Choosing a Hat – Part 2
Perhaps a white hat, then. There seemed to be a perfect hat on the rack. She tried it on and looked in the mirror, tilting her head this way and then that. She thought it would do, but wasn’t interrupted by a cough. She looked up and Fran shook her head. Peering back in the mirror, she realized Fran was right. The white hat and blond hair turned her face into a featureless blob. It was as if she’d never lived. She couldn’t leave her husband and children with that thought. They did, after all, love her.
She turned away from the white rack and started towards the front window with the denim hat before she regained her path to the navy blue hat tree. There she found the covering to complete her funeral ensemble. The color matched her suit and framed her face nicely. She looked womanly without being matronly; pretty without being sexy.
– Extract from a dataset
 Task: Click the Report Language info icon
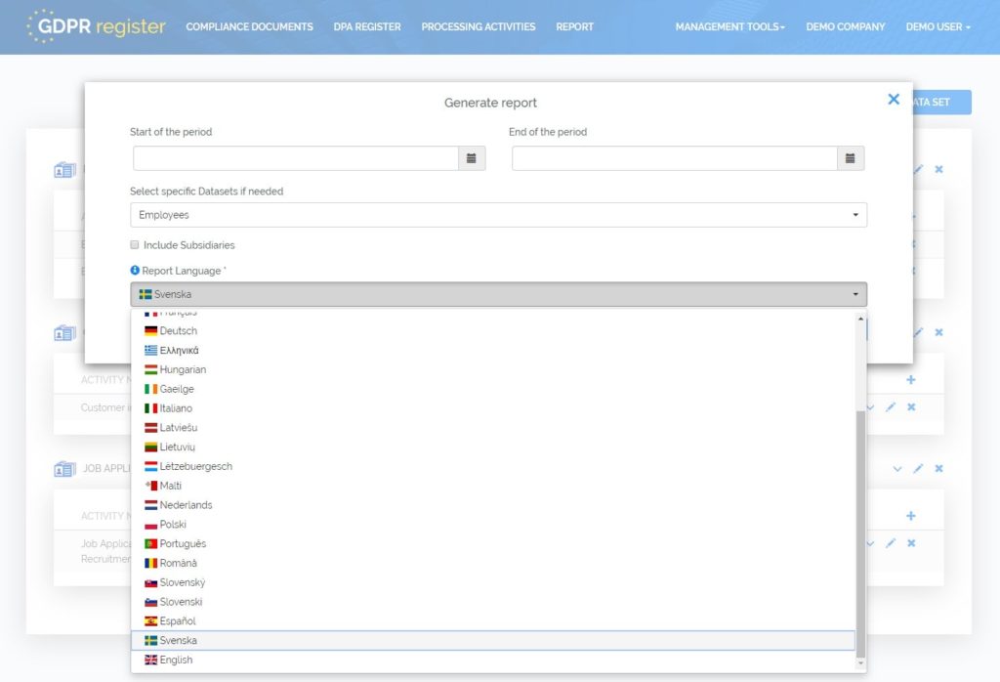(135, 270)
Fran praised her purchase, noting it was the perfect hat for church and weddings. The hat was wrapped in tissue paper and slipped into a bag. She handed over her credit card. “Anything else?” Fran asked. And there it was – the question.
Was there a way out of the tunnel of gossamer bands that she’d tied with her own hands? Fran turned to swipe her card.
“Just a minute,” she said. She turned, crossed the room and grabbed the denim hat. Transaction complete, she picked up her bag, crushed the blue denim hat on her head and strode out the door.
The End
I’ve found that people view the ending as they view their own life — with hope or with sorrow. Which side did you see? Let me know!
Maureen says
Well, picking the second hat would signal a possible different choice… Leaving it up to the reader to decide which they liked.
Casey Dawes says
What do you like?
Grace Gerbrandt says
I thought she chose a different direction at the end, so I viewed it as hopeful.
Casey Dawes says
And you’re a really hopeful person, Grace! I’m with you. I’ve always believed she goes home and turns her life upside down to experience happiness and joy!
Rionna Morgan says
Aaahhh! There we have it. Hope of course. I am the hopeless romantic–I won’t watch, read, do–anything that doesn’t fall in line with Shakespeare’s “All’s Well That Ends Well”. True, very true, there are rocks, boulders even in life, but if one waits long enough they do become the beach where the ocean and sun meet and travel on together forever.